Baca Juga: Berkat EWS Tenaga Hybird, Tambak Aming di Kampung Laut Cilacap Kini Selamat dari Luapan Banjir Rob

Kejadian tragis ini menurutnya dalam satu tahun bisa terjadi 4 sampai 5 kali tertabrak kereta api. Padahal usianya masih produktif bekisar SMP dan SMA.

Dari situlah kemudian tokoh masyarakat merasa prihatin terhadap regenerasi anak muda karena kondisi lingkungan hidup tidak nyaman.

"Kemudian timbul satu tekad yang luar biasa, masyarakat setempat bagaimana supaya mewujudkan cita-cita menjadikan kawasan yang indah," ungkap Muhlasin.

Berbagai cara pendekatan melalui laporan kepada bhabinkamtibmas dan babinsa sudah dilakukan supaya menghalau anak-anak tidak nongkrong. Tetapi keesokan harinya terjadi lagi.

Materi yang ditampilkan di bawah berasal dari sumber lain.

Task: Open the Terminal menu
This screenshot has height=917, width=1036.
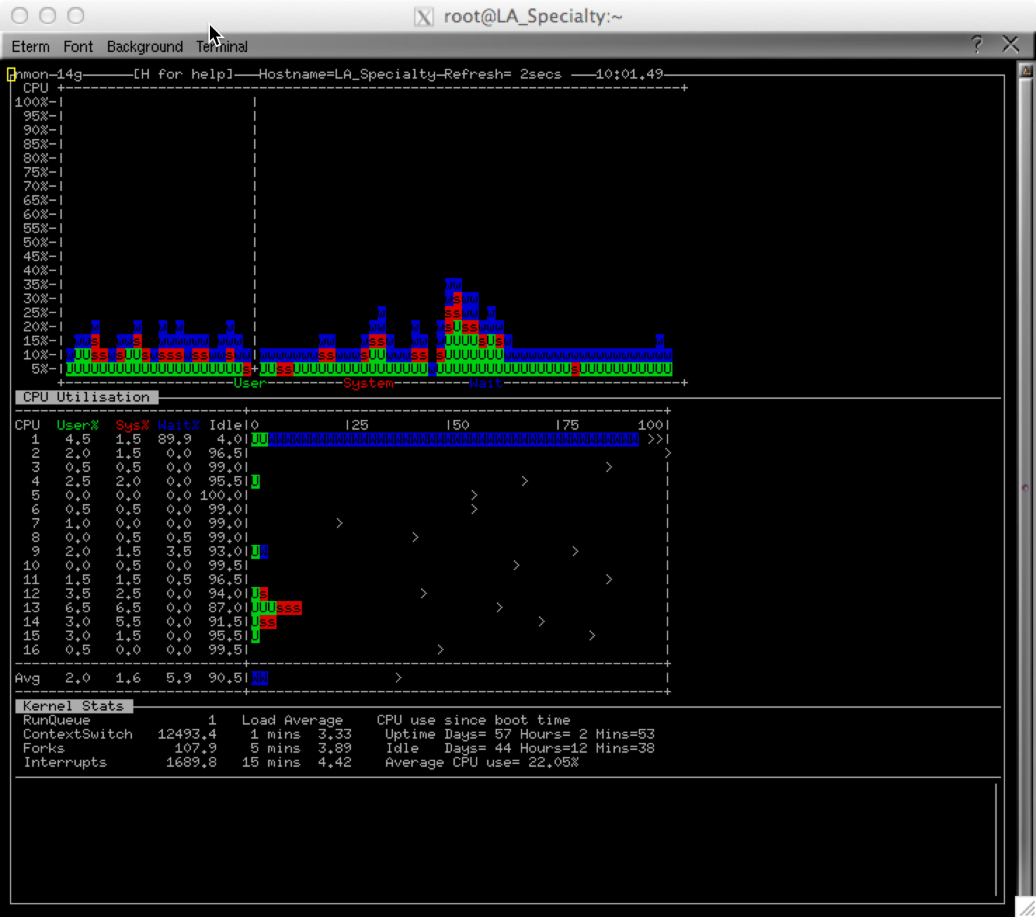Action: click(x=222, y=46)
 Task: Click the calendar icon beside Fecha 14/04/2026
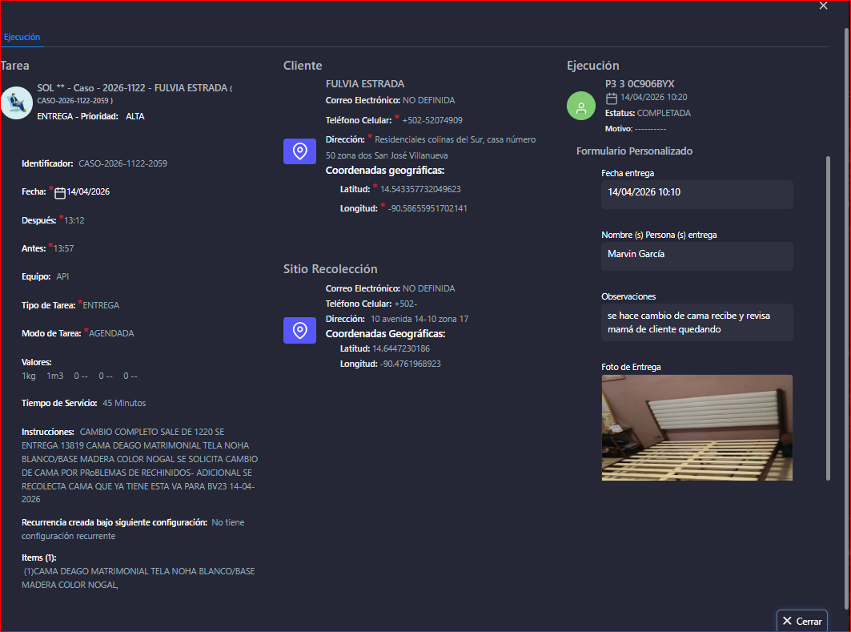pyautogui.click(x=60, y=192)
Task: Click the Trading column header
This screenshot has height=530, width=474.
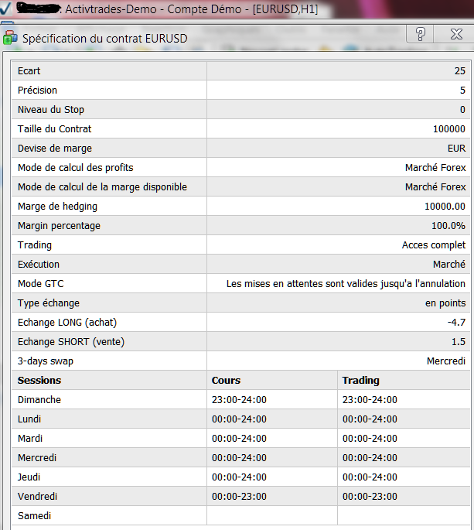Action: coord(360,381)
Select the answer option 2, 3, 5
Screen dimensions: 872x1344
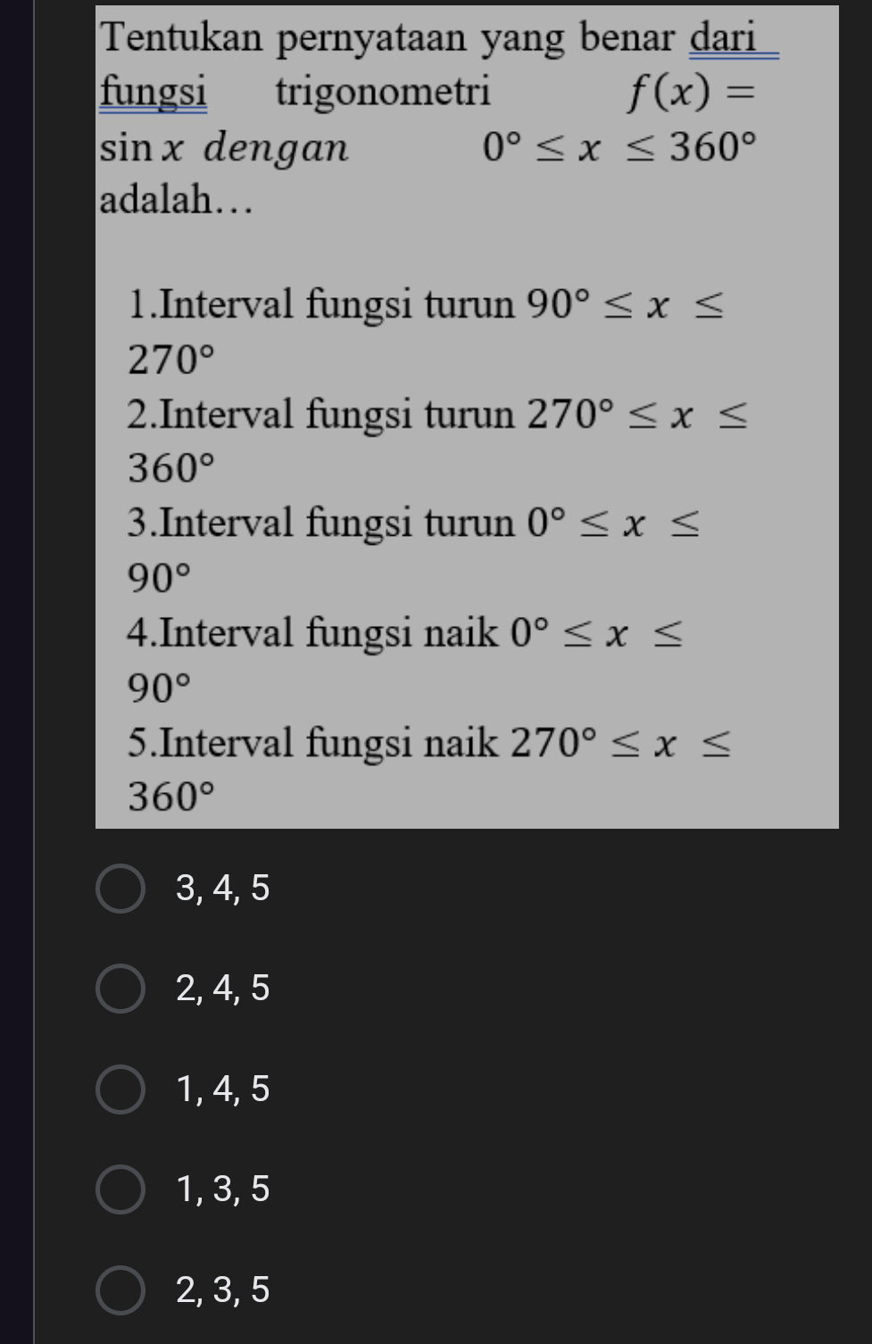[221, 1290]
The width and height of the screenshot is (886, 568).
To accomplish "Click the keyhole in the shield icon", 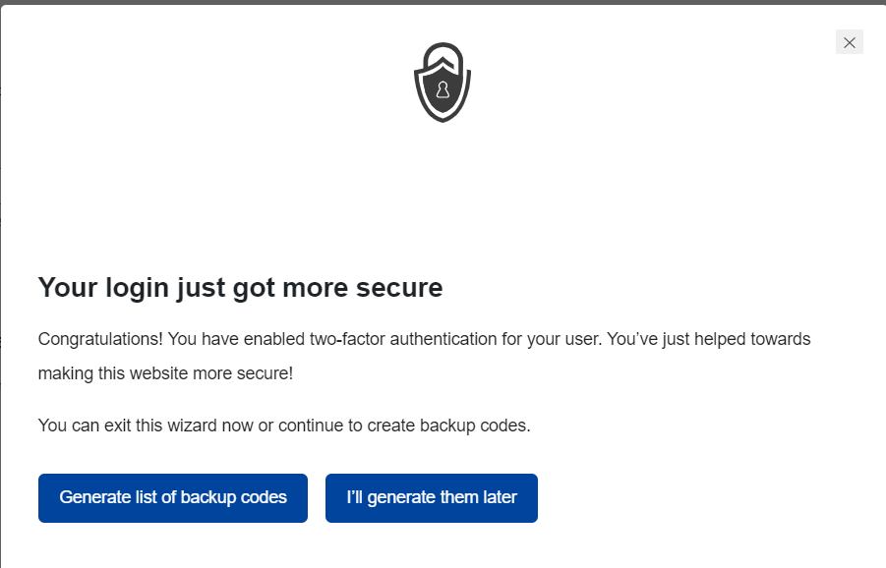I will click(443, 91).
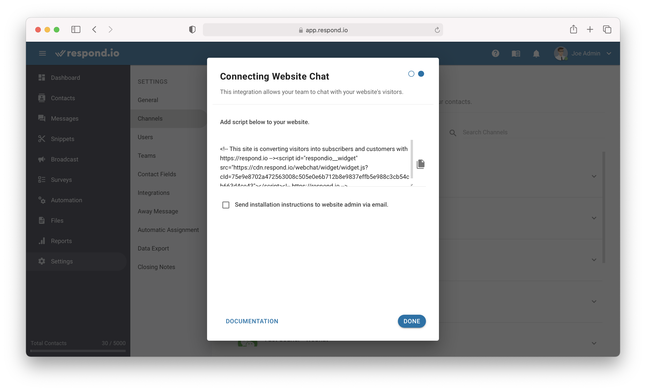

"Maka akhirnya mempunyai keinginan bagaimana itu bisa hilang sendiri. Dimulai dengan pendataan identifikasi masalah, semua kita susun," tuturnya.

Lambat laun, bantaran rel mulai dibersihkan dan dibikin taman secara swadaya. Sewaktu itu kalau dinilai secara investasi diperkirakan menghabiskan ratusan juta. 

Karena mulai dari persiapan lahan kemudian membangun dan membikin taman dan memelihara, karena tekad yang kuat sehingga ini bisa dilaksanakan.

"Kita lakukan kerja bakti mulanya di RW 4. Sehingga rel yang ada sekitar 210 meter kurang lebih, dibagi menjadi 7 RT, masing-masing RT mempunyai kewajiban untuk mengelola itu," kata dia.

Pola Pikir

Hanya butuh waktu kurang dari satu tahun bisa mengubah pola pikir masyarakat. Kemudian keberhasilan itu yang mampu mendorong masyarakat untuk terus peduli.

Dengan adanya taman, kenakalan remaja akhirnya hilang dengan sendirinya. Kemudian perlahan mindset masyarakat bisa berubah.

"Tadinya kan untuk membuang sampah dan tidak peduli. Adanya ini, masyarakat jadi merasa memiliki dan memelihara taman menjadi tempat berkumpul keluarga," ungkapnya.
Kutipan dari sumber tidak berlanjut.